- Text to read:
* BEGIN *

Combine ensemble member 1 data from historical and 20th century experiments:

In [ ]:

hist_anom = t_hist_ts_df - t_ref_mean.data
member1 = pd.concat([hist_anom.iloc[:-2], all_ts_anom.iloc[:,0]], verify_integrity=True)
member1_years = [val.year for val in member1.index]

Plotting Figure 2¶

Global surface temperature anomaly (1961-90 base period) for individual ensemble members, and observations:

In [ ]:

ax = plt.axes()

ax.tick_params(right=True, top=True, direction="out", length=6, width=2, grid_alpha=0.5)
ax.plot(years, all_ts_anom.iloc[:,1:], color="grey")
ax.plot(obs_years, obs_s['1920':], color="red")
ax.plot(member1_years, member1, color="black")

* END *

[Items from a data source]

* BEGIN *

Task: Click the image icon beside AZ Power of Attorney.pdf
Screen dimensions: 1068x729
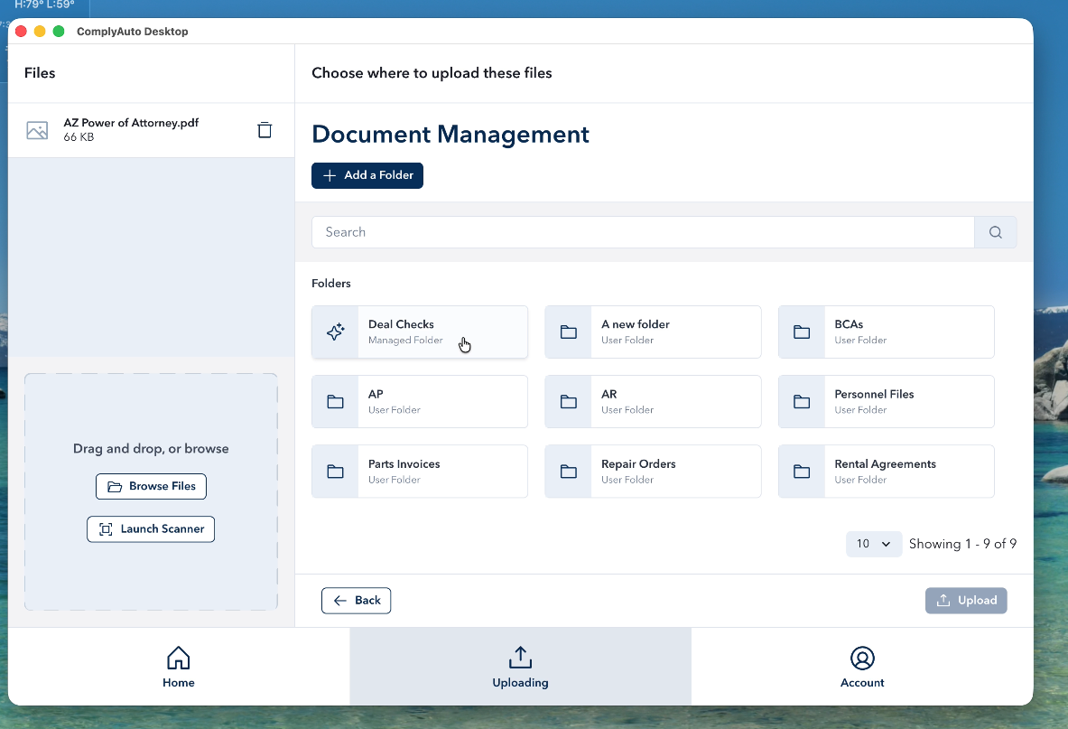Action: 37,130
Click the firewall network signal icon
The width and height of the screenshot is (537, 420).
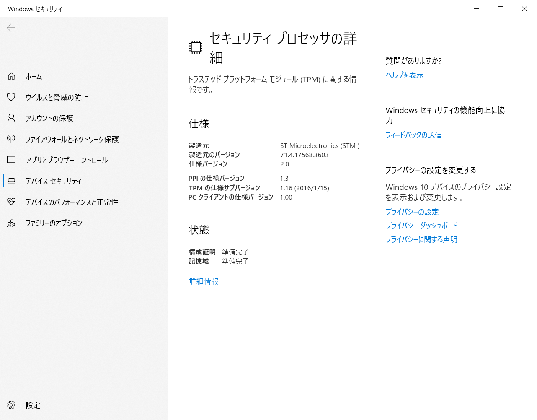(x=11, y=139)
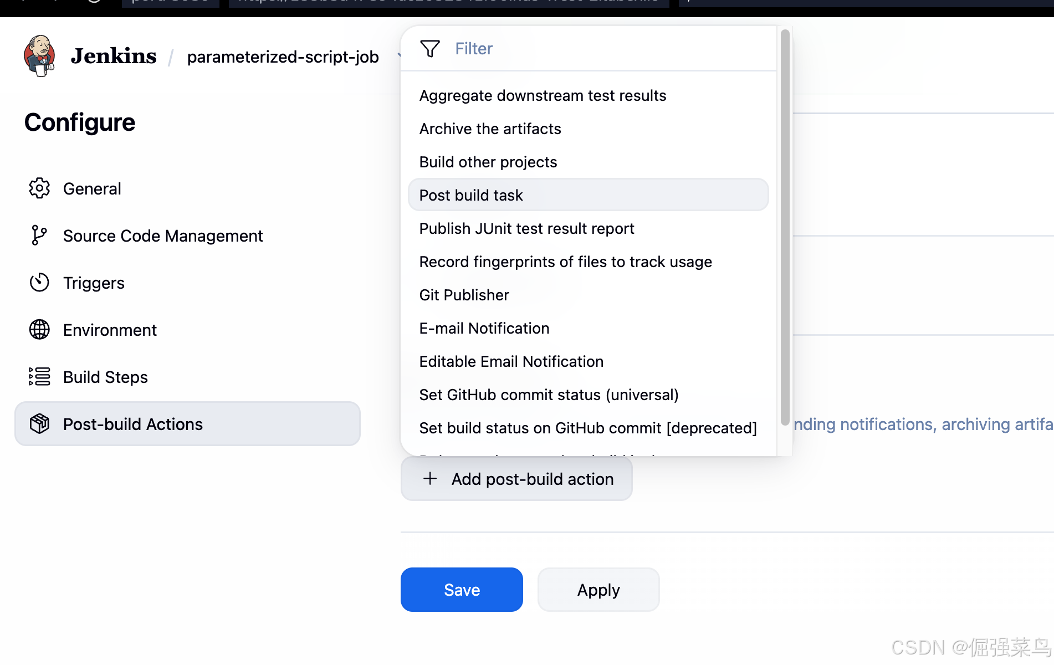This screenshot has width=1054, height=665.
Task: Open the Add post-build action dropdown
Action: pos(516,479)
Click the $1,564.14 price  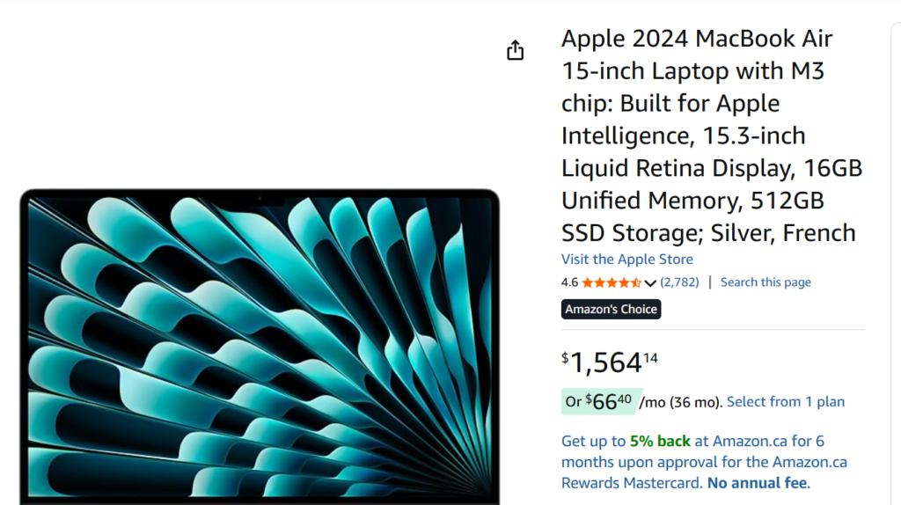(x=609, y=362)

* END *

- Exercise description: Quote the entire text on combining ensemble member data and plotting Figure 2, word for word.

- Solution to the exercise:
Combine ensemble member 1 data from historical and 20th century experiments:

In [ ]:

hist_anom = t_hist_ts_df - t_ref_mean.data
member1 = pd.concat([hist_anom.iloc[:-2], all_ts_anom.iloc[:,0]], verify_integrity=True)
member1_years = [val.year for val in member1.index]

Plotting Figure 2¶

Global surface temperature anomaly (1961-90 base period) for individual ensemble members, and observations:

In [ ]:

ax = plt.axes()

ax.tick_params(right=True, top=True, direction="out", length=6, width=2, grid_alpha=0.5)
ax.plot(years, all_ts_anom.iloc[:,1:], color="grey")
ax.plot(obs_years, obs_s['1920':], color="red")
ax.plot(member1_years, member1, color="black")